The Ford government introduced its first budget yesterday. It's interesting to look at figures for the budget deficit -- which Ford claimed had put us on the road to Armageddon. Martin Regg Cohn writes:
At budget time a year ago, the Liberal government of the day announced a deficit of $6.7 billion for the 2018-19 fiscal year. In her pre-election report weeks later, the auditor general said it was $11.7 billion (partly because of an accounting dispute over the value of government assets from a pension surplus). A month later, the independent Financial Accountability Office pegged it at $12 billion.
Yet upon taking power, the Tories insisted even those higher numbers were still too low, claiming last September that the true deficit was $15 billion. But in February, miraculously, Fedeli claimed credit for bringing it back down to $13.5 billion, followed by Thursday’s budgetary boast of $11.7 billion — bringing us full circle to what the auditor predicted a year ago.
And that carbon tax -- which would be a job killer?
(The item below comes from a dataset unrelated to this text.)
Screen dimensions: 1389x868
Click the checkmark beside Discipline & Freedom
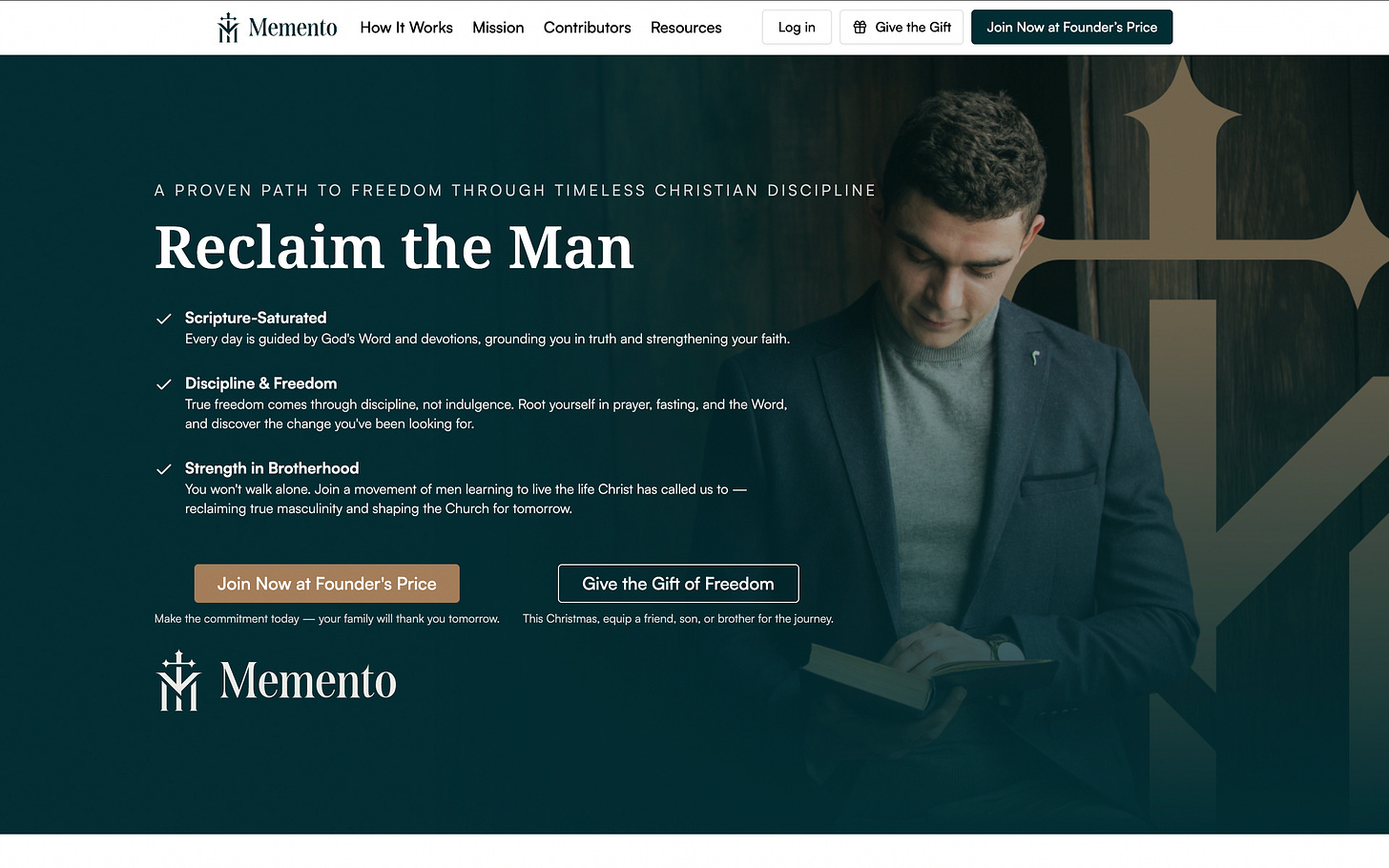164,384
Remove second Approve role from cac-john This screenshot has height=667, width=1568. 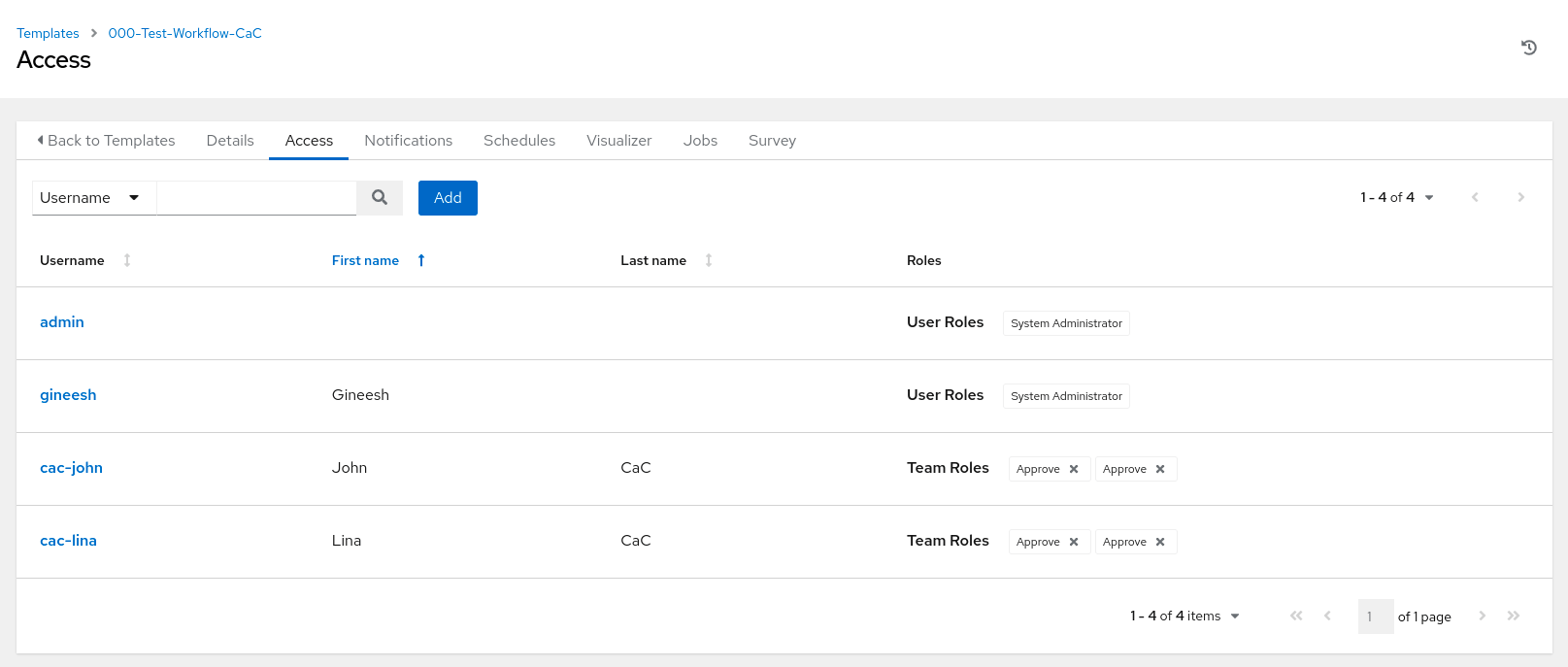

Despite the budget’s doomsday rhetoric about a “clear and present danger” from the carbon tax, Fedeli confirms the economy will in fact continue to grow, not shrink, as the premier claimed. The unemployment rate, which has been tracking downwards since long before the Ford-Fedeli Tories took power last year, will remain at record lows.
Turns out there will be more job-hiring than job-killing despite the killer tax.
Instead, Ontario’s economy will grow by 1.4 per cent in 2019, according to Fedeli’s budget. Even that positive number dramatically understates the consensus among the top 13 private sector forecasters consulted by the Finance Ministry, whose prediction averaged a more robust 1.8 per cent.
Interestingly, when Fedeli issued his fall economic statement in November, he predicted economic growth for 2019 would in fact be 1.8 per cent — precisely the private sector forecast Ontario is now ignoring. Either way — whether you trust real-world economists or the government’s own downsized prognosticators — that’s a world away from a provincial recession (defined as two consecutive quarters of negative growth).
Somebody's blowing smoke.
Image: GQ Videos
4 comments:
The auditor general was wrong about the pension accounting. Even the society of actuaries said so.
Regardless, I do not understand why both the Conservatives and Liberals constantly rule out raising taxes on big business. A 1% increase would go a long way to reducing or eliminating any deficit. The companies are not going to leave over 1%. Companies still do business in Europe where taxes are higher.
UU
Business pays the bills for political parties, UU. The parties won't bite the hand that feeds them.
In these difficult times, Owen, I take a measure of comfort in the fact that Regg Cohn is keeping very close tabs on these guys. The rest, of course, is up to us, the electorate.
Regg Cohn knows exactly who these folks are, Lorne. The question is: How many Ontarians have figured out what he knows.